### Written problem
Locate each line in the items below that includes the word "your", and copy those lines out.

(Saved entries)
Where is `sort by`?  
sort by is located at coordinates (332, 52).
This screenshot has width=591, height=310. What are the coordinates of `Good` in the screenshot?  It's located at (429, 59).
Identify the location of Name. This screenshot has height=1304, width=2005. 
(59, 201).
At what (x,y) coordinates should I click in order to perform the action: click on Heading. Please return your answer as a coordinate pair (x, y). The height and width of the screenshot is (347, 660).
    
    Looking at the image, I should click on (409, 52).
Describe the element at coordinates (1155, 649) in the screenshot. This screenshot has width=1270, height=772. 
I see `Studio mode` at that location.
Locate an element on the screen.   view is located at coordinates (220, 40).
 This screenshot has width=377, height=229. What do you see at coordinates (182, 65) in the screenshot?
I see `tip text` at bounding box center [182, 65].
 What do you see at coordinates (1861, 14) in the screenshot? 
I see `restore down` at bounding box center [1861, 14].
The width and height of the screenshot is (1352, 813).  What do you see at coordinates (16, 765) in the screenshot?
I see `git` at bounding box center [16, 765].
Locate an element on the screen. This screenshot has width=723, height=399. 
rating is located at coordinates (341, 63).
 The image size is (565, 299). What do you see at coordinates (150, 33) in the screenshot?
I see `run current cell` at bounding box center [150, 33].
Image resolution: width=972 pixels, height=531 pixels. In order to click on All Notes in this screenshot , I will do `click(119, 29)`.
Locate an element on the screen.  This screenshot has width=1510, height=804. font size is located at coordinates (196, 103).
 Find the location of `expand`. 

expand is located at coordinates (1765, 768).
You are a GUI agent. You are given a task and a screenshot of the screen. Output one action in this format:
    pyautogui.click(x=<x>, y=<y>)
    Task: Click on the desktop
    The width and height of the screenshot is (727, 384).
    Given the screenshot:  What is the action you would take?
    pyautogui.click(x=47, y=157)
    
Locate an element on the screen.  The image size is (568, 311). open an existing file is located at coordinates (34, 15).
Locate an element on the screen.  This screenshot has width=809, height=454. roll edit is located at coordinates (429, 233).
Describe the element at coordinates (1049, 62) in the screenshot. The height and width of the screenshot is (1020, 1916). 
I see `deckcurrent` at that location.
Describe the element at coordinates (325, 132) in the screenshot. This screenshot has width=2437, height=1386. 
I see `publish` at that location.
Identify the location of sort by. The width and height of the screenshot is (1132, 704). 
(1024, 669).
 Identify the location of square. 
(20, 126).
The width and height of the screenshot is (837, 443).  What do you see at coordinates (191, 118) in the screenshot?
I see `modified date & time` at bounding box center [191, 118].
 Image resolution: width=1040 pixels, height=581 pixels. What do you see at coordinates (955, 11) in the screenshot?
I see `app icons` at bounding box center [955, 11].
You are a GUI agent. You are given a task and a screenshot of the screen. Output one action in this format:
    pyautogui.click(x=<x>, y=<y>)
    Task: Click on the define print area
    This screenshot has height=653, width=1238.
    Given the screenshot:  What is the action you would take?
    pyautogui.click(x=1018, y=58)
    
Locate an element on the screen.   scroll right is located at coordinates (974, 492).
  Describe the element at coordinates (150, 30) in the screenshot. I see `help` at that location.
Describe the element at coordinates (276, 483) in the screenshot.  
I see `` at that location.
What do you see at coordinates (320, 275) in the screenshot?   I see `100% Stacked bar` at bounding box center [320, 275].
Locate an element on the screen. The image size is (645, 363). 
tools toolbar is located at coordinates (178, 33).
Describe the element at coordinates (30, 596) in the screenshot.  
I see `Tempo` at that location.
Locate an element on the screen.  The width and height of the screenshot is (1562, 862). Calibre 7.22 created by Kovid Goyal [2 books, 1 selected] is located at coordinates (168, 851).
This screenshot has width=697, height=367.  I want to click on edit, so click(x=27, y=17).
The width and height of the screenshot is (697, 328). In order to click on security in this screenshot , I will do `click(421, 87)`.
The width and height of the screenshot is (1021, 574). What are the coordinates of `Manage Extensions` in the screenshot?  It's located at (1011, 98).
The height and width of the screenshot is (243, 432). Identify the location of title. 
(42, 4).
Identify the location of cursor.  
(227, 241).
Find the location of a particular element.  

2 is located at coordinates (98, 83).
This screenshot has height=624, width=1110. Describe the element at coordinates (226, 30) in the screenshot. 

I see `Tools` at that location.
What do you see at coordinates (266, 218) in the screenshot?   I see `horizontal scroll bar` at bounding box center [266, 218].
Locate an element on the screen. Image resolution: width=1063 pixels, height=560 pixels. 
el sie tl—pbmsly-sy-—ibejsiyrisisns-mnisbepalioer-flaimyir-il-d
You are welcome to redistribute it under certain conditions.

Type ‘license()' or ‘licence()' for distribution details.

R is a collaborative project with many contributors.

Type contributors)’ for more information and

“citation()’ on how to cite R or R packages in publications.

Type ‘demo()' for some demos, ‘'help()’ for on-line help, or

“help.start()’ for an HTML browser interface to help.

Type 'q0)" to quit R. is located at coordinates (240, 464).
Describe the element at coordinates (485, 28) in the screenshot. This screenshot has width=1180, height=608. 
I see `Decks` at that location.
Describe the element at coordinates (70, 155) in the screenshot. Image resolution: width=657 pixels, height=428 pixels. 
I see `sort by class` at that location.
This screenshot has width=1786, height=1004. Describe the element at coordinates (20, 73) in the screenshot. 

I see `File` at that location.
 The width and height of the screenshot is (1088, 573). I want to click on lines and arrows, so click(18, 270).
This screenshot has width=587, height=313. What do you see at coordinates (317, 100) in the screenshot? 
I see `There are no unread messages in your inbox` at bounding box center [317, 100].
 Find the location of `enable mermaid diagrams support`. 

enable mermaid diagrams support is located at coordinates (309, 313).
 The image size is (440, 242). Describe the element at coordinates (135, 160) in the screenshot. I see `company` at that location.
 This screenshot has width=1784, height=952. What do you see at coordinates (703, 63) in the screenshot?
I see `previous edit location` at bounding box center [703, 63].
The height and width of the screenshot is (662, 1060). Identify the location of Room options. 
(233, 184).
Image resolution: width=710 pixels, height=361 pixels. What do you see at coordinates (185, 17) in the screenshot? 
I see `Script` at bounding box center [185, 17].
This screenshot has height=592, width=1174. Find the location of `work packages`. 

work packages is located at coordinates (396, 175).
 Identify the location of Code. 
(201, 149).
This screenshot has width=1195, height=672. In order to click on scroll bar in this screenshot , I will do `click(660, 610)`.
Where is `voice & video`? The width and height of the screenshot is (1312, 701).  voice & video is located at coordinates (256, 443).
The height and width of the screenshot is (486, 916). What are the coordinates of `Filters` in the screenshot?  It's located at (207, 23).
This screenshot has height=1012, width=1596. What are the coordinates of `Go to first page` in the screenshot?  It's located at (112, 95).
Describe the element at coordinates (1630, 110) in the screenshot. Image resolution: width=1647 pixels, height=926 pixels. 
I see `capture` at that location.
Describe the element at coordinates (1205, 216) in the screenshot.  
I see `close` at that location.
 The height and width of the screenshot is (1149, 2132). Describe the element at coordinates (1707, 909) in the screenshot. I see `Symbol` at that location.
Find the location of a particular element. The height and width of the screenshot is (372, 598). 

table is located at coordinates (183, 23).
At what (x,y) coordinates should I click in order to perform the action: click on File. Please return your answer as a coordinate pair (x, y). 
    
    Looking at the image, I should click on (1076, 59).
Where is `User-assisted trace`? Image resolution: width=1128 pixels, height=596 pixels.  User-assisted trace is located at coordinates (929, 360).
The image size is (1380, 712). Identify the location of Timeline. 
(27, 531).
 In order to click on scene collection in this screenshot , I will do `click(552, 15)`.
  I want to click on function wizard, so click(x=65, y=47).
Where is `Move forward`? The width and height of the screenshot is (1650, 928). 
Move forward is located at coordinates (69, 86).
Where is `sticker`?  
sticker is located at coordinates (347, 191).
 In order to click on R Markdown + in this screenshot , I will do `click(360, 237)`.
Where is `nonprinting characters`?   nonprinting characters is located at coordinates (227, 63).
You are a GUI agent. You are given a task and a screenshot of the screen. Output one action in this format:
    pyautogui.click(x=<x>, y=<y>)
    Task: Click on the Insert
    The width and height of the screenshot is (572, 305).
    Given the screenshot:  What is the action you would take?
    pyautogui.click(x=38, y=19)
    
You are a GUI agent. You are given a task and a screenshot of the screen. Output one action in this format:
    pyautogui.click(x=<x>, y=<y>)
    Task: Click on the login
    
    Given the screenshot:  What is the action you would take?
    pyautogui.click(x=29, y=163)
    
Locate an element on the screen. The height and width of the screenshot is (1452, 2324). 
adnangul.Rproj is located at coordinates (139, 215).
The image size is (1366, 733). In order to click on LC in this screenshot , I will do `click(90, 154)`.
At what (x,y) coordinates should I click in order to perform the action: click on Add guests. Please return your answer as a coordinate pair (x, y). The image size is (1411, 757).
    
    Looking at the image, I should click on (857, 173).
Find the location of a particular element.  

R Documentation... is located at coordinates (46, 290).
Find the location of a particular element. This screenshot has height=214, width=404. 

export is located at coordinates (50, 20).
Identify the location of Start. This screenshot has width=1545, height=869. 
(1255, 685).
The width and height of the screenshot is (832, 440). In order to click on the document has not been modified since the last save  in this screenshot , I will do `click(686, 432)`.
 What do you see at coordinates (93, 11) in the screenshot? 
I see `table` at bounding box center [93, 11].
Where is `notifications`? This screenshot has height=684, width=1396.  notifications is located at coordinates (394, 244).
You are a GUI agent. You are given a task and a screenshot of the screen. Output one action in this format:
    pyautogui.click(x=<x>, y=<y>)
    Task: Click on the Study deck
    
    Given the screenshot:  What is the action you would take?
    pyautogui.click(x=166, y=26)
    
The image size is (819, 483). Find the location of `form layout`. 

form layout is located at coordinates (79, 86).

### Completed task
At what (x,y) coordinates should I click in order to perform the action: click on Heading. Please return your answer as a coordinate pair (x, y). The height and width of the screenshot is (347, 660).
I see `There are no unread messages in your inbox` at bounding box center [317, 100].
At what (x,y) coordinates should I click in order to perform the action: click on File. Please return your answer as a coordinate pair (x, y). 
At what (x,y) coordinates should I click in order to perform the action: click on Add guests. Please return your answer as a coordinate pair (x, y). The image size is (1411, 757).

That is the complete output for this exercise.